City Council meeting of October 1, 2 and 3, 2001
Emergency response plan
Council endorsed a recommendation calling for the mayor and other senior City officials on the Emergency Planning Committee to meet with the prime minister and the Ontario premier to discuss finances required to support Toronto's emergency response plan. Council also requested a report on the possibility of the Royal Canadian Mounted Police assuming responsibility for airport security. In addition, members of Council supported measures to further improve security at Toronto City Hall.
EMS ambulance response times
Council gave its approval in principle to a strategy for improving the average response time by the City's Emergency Medical Services (EMS) ambulances. The plan is contingent on anticipated provincial funding and on Council's approval of municipal funding ($675,000 in 2001). EMS proposes increasing the number of emergency response ambulances that supplement the regular fleet and hiring 30 additional paramedics, with the intention of reversing the deterioration of the average response time in recent years and meeting the standard legislated by the Ambulance Act of Ontario.
Waste diversion plan
Council approved a new plan for recycling and composting Toronto's household waste. Residents will be asked to place their organic garbage in plastic bins provided by the City for weekly curb-side pickup. The program will begin with 70,000 households in the Etobicoke area next July, with the rest phased in by 2005. The combination of recycling and composting is intended to bring the City closer to its target of diverting 60 per cent of waste from landfill dumping by 2006, while also yielding other environmental and economic benefits for the City of Toronto.
By-election for Ward 31
Plans for a December 3 by-election received Council's approval. The by-election in Ward 31, Beaches-East York, is necessary to fill the vacancy left by former councillor Michael Prue, who was elected to the Ontario Legislature on September 20. Nominations close at 5 p.m. on November 2.
Metro Hall to be sold
City Council decided to put Metro Hall on the real estate market this fall. The terms of sale will enable the City to lease 210,000 square feet of space in Metro Hall for two-and-a-half years, giving the City time to acquire or build a Class B office space downtown to replace Metro Hall, a Class A building, as the south district's service centre. One option would involve constructing an annex office building on City-owned land adjacent to City Hall.
Budget-setting process for 2002
Council approved a detailed plan for the 2002 budget process, with an emphasis on completing the review process earlier than in previous years. The schedule calls for Council to discuss and approve the 2002 budget during the week of March 4 to 8. The budget process will include decisions about the levels of municipal services and a review of spending on capital programs.
Memorial honouring Pierre Trudeau
Council decided that the City of Toronto will honour the late Pierre Elliott Trudeau, former Prime Minister of Canada, with a memorial such as a prominent monument or other major work of public art. The Economic Development and Parks Committee will consider sites and work out the details of a design competition for the memorial, which was given a budget of $200,000. Council also decided to ask the federal government to rename the Trans Canada Trail the "Pierre Elliott Trudeau Trans Canada Trail."
Toronto First Partnership
Council approved a mandate for the Toronto First Partnership, a new community mobilization initiative in support of Toronto's economic development.
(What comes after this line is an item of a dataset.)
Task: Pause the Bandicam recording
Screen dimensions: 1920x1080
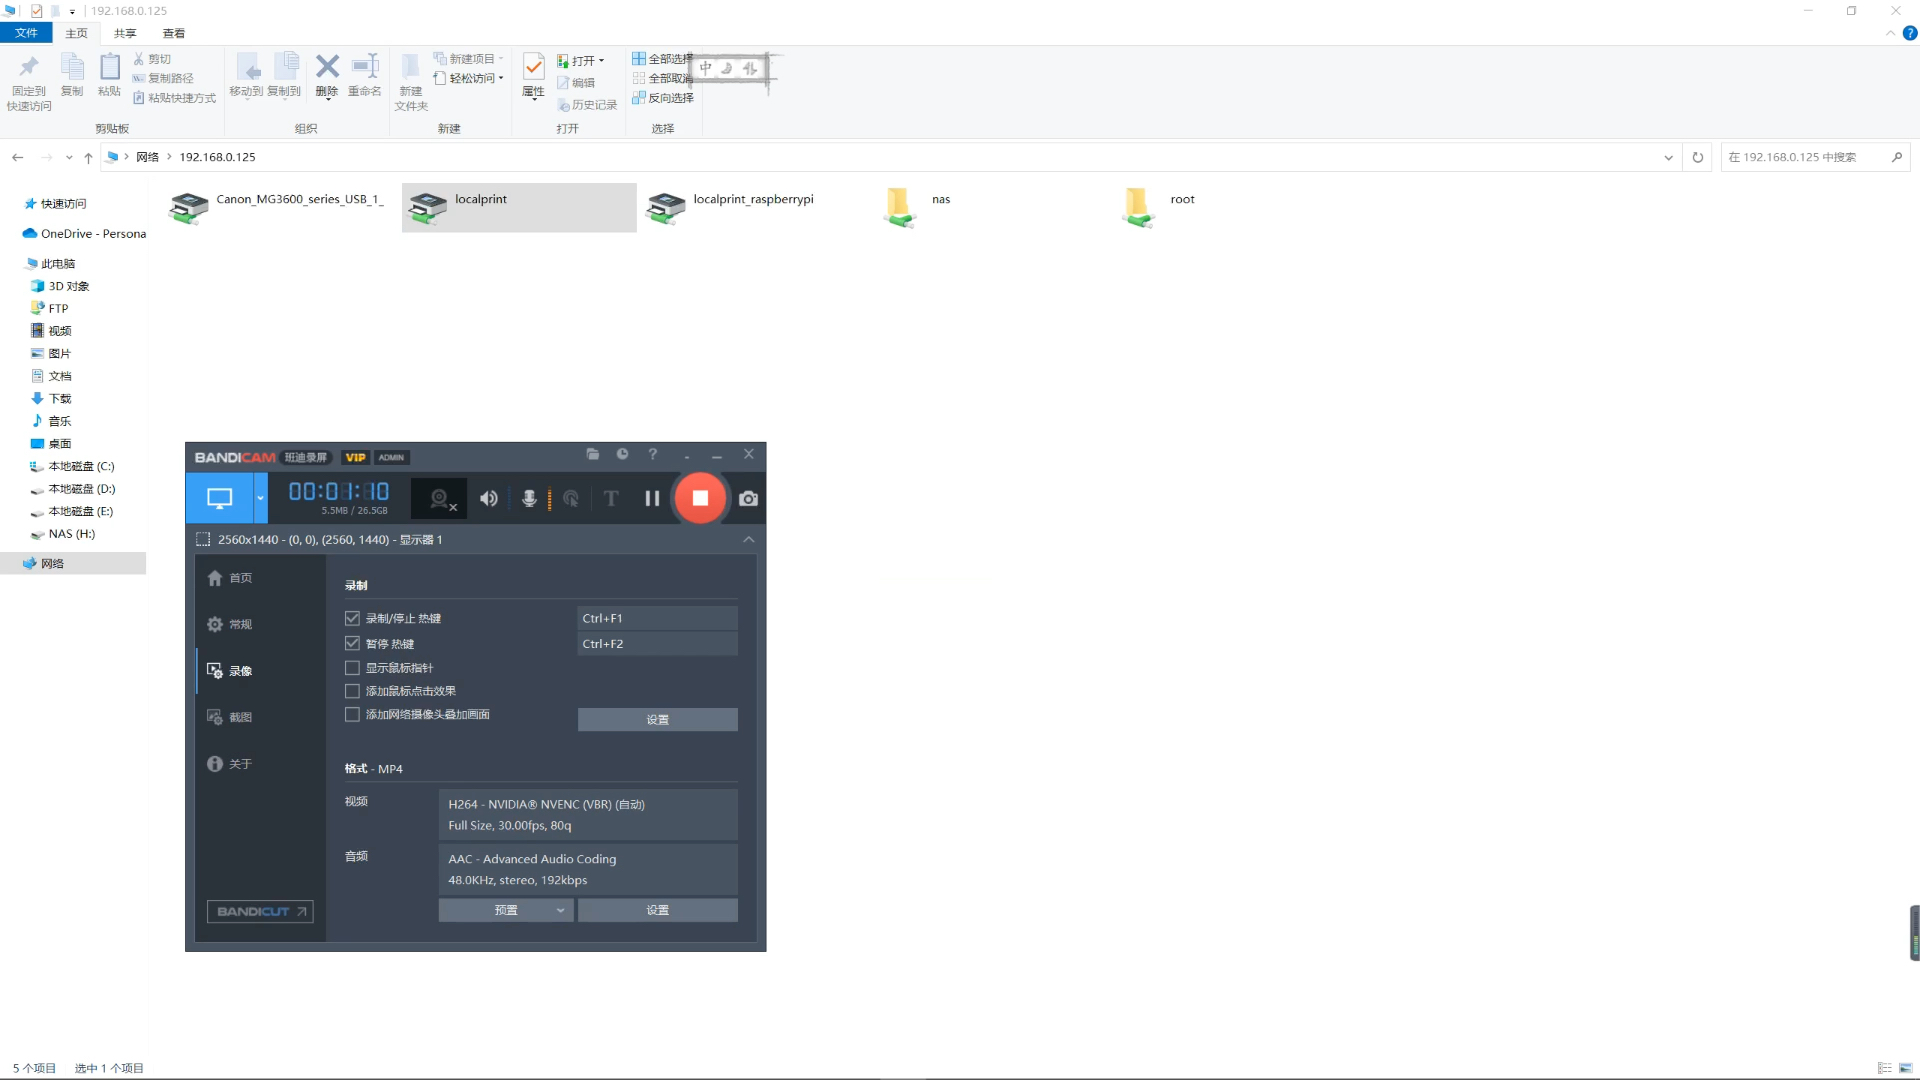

The partnership will bring together a wide variety of groups to advocate on behalf of the City and to strengthen relationships among its diverse communities. The Toronto First Partnership is one in a variety of efforts the City is undertaking to implement the Economic Development Strategy that Council adopted last year.
Beds for homeless people
Council endorsed a goal of ensuring that everyone in Toronto who requires a shelter bed has access to one. The City is in the process of drafting a municipal shelter bylaw as part of the overall effort to address homelessness.
Toronto Community Housing Corporation
Council approved a detailed set of management guidelines in the form of a Shareholder Direction for the board of directors of the new Toronto Community Housing Corporation (TCHC). The Shareholder Direction document also describes how the board, as shareholder, will be held accountable to the City. The new corporation, which was created under the Social Housing Reform Act, will take on relevant responsibilities currently administered by the Ministry of Municipal Affairs and Housing effective May 2002.
City-wide sign bylaw
Council gave its support to a project that will establish a single, city-wide sign bylaw governing the display of signs on private property. Development of the bylaw will be a complex process because of its linkages to the zoning, land use, roads and streets bylaws in each of the former municipalities. Once adopted, the comprehensive sign bylaw is expected to significantly reduce the time and costs spent on signage issues.